To say there is probable cause to arrest these people for many various forms of grotesque illegality and abuse of the powers of government is a wild understatement. This is what would happen immediately in any governmental system that was actually trying to preserve and protect itself. It’s what should have happened on January 21st, 2021 to Donald Trump and the other fomenters of the temporarily failed coup, which has, because of the failure to prosecute that coup, become a successful one five years later.

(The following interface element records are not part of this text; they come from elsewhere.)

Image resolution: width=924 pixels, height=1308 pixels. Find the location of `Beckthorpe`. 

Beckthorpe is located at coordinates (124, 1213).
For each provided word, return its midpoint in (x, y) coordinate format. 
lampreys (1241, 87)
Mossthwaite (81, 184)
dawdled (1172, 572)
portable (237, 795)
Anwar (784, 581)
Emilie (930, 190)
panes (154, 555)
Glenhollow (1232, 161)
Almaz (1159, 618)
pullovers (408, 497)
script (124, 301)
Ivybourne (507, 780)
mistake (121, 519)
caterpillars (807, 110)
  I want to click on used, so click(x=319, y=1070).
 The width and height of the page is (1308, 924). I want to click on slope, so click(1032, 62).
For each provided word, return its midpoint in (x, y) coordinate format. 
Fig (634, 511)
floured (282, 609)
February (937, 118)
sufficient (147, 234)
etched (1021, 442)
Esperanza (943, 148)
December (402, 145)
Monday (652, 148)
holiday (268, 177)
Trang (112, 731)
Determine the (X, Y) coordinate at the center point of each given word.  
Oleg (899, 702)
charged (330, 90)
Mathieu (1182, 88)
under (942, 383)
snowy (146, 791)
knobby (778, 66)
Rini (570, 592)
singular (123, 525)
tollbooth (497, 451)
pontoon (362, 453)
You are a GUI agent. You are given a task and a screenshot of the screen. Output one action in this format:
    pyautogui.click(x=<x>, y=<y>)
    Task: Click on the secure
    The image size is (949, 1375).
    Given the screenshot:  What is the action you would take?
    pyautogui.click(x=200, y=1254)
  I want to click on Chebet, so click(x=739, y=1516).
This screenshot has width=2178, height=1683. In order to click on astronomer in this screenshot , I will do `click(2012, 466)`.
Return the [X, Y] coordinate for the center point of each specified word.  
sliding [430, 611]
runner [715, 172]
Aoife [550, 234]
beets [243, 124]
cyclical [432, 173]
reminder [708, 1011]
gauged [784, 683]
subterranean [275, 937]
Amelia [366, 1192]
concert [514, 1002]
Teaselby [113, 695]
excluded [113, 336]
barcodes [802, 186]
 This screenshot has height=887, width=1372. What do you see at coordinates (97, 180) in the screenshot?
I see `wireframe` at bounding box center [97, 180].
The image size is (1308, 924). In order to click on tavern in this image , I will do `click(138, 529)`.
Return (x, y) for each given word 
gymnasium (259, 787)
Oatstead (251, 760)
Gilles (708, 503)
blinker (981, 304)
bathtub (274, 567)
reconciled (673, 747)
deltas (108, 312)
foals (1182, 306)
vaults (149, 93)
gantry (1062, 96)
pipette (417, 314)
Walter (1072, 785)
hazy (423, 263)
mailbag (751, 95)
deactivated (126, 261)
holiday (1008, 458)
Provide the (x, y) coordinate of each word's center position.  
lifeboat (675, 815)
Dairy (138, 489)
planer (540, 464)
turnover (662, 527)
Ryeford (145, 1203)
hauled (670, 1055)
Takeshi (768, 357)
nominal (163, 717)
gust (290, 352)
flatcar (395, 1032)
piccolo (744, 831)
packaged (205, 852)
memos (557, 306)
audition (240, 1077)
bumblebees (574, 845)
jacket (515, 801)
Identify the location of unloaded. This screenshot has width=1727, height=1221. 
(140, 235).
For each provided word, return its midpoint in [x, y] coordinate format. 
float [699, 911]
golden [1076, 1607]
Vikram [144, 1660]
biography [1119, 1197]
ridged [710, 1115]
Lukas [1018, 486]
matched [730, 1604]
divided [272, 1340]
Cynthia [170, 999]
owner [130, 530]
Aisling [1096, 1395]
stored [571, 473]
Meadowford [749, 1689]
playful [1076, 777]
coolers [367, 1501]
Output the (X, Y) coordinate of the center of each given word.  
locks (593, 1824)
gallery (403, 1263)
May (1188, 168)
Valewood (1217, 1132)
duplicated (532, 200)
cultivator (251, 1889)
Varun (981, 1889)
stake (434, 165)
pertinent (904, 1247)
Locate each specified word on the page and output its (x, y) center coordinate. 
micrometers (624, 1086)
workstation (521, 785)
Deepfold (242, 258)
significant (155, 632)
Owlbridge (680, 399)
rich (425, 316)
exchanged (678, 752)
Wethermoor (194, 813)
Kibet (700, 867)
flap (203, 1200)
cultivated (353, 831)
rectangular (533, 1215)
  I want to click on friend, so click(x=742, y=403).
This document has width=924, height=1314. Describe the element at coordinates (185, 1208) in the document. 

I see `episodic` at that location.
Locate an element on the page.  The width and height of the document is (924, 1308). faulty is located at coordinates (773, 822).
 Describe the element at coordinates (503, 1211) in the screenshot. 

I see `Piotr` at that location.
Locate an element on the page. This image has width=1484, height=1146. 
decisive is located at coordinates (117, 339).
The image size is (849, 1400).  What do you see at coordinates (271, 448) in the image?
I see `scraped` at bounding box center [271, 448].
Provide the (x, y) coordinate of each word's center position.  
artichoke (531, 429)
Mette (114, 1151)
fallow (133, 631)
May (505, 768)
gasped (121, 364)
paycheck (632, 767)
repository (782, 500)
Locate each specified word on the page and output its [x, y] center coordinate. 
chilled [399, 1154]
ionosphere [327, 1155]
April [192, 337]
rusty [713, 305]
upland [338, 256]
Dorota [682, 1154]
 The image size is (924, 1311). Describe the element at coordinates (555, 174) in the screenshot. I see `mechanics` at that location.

In order to make all this stick, several other things have to happen, beginning with the elimination of the filibuster in order to expand the Supreme Court immediately. I can’t emphasize enough how critical this piece of the equation is. Any attempts by John Roberts & the Furious Five to stop this should be met with the response that John Roberts has issued his opinion, now let him enforce it.

These are just the very first steps in a long process. Statehood for Washington DC and Puerto Rico is very high on the list of other critical reforms that are nearly as exigent. The destruction of the plutocratic conspiracy to take over the media is right up there as well. It should go without saying that the first step is to win the very few remaining number of free national elections, which may well be zero but obviously that can’t be assumed. But if the reaction to winning an election is to pretend none of this has happened and is happening, then winning elections is ultimately pointless, because very soon there won’t be any. It may already be too late. But the point is that at some point soon it definitely WILL BE too late. Nobody in the Democratic leadership shows the slightest hint of understanding this. People like AOC do but they remain far from formal positions of real power.

The only way any of this can actually happen is if the Democratic party is led by people who recognize that the Republican party has become a fascist party, in the precise historical meaning of that phrase, only slightly disguised for 21st century American cultural conditions. A fascist party is not something that’s compatible with liberal democracy by definition. Tolerating it is ultimately an act of suicide by a liberal democracy, as we are seeing now on a daily and nightly basis.

I don’t know what the odds of this kind of epiphany are, but that’s irrelevant to its necessity. Unless and until that happens, we will simply move further along a path that will result eventually in no more elections, no more legal protest, and no important media that are not creatures of the state, even more explicitly than for example Bari Weiss’s CBS News has become after it was bought by David Ellison in order to transform it into such a thing (see above list for relevant action items). We will be indistinguishable from present-day Russia in other words.

I do know that every day that passes without this happening is one day less in a very finite number of such days that remain for what needs to happen to happen, before the alternatives to fascism become purely outside the electoral and legal processes in this country.